“What will mamma say?” I asked.
Toddie gazed, first blankly and then inquiringly, into my face; finding no answer or sympathy there, he burst into tears, and replied:—
“I dunno.”
The ringing of the lunch-bell changed Toddie from a tearful cherub into a very practical, business-like boy, and shouting “Come on, Budge!” he hurried down-stairs, while I tormented myself with wonder as to how I could best and most quickly undo the mischief Toddie had done.
I will concede to my nephews the credit of keeping reasonably quiet during meals; their tongues doubtless longed to be active in both the principal capacities of those useful members, but they had no doubt as to how to choose between silence and hunger. The result was a reasonably comfortable half-hour.
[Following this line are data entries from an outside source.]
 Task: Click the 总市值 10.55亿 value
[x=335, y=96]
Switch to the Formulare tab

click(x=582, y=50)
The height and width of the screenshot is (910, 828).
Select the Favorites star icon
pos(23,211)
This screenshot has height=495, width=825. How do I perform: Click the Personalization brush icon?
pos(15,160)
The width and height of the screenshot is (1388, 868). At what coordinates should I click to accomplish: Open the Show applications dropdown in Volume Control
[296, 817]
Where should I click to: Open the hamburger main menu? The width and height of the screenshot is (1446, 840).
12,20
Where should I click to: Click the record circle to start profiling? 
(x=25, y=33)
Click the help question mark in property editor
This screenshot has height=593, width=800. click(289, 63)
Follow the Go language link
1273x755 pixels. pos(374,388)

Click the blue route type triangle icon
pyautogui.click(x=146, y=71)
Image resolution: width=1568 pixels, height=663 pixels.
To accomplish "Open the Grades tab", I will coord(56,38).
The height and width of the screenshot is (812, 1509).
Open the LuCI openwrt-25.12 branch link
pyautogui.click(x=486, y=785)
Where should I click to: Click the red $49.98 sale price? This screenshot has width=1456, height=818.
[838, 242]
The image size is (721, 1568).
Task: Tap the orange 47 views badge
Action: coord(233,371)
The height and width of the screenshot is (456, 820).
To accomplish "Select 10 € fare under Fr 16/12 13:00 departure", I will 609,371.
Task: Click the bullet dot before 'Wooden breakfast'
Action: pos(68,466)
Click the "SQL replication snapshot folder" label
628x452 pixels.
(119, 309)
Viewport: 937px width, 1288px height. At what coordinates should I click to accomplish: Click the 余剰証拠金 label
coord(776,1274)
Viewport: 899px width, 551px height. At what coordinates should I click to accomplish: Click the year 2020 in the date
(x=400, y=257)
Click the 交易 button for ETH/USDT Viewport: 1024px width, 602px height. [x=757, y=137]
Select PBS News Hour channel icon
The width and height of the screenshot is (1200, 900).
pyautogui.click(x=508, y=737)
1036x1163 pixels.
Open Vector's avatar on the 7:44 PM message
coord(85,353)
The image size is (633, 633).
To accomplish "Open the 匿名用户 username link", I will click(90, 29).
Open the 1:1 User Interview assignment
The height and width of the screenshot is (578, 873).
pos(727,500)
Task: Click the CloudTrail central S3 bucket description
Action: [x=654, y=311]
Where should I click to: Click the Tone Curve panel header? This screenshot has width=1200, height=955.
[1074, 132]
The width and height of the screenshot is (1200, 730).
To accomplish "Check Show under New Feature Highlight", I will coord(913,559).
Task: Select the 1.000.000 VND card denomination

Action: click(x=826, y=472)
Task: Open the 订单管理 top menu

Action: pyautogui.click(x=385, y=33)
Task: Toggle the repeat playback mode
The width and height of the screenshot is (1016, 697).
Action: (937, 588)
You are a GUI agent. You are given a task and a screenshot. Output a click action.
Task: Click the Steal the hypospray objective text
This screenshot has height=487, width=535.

Just as I began to cut a melon, Budge broke the silence by exclaiming:—
“O Uncle Harry, we haven’t been out to see the goat to-day!”
“Budge,” I replied, “I’ll carry you out there under an umbrella after lunch, and you may play with that goat all the afternoon, if you like.”
“Oh, won’t that be nice?” exclaimed Budge. “The poor goat! he’ll think I don’t love him a bit, ’cause I haven’t been to see him to-day. Does goats go to heaven when they die, Uncle Harry?”
“Guess not—they’d make trouble in the golden streets, I’m afraid.”
“Oh, dear! then Phillie can’t see my goat. I’m so awful sorry,” said Budge.
“I can see your goat, Budgie,” suggested Toddie.
“Huh!” said Budge, very contemptuously. “You ain’t dead.”
“Well, Izhe goin’ to be dead some day ’an zen your nashty old goat sha’n’t see me a bit—see how he like zat.” And Toddie made a ferocious attack on a slice of melon nearly as large as himself.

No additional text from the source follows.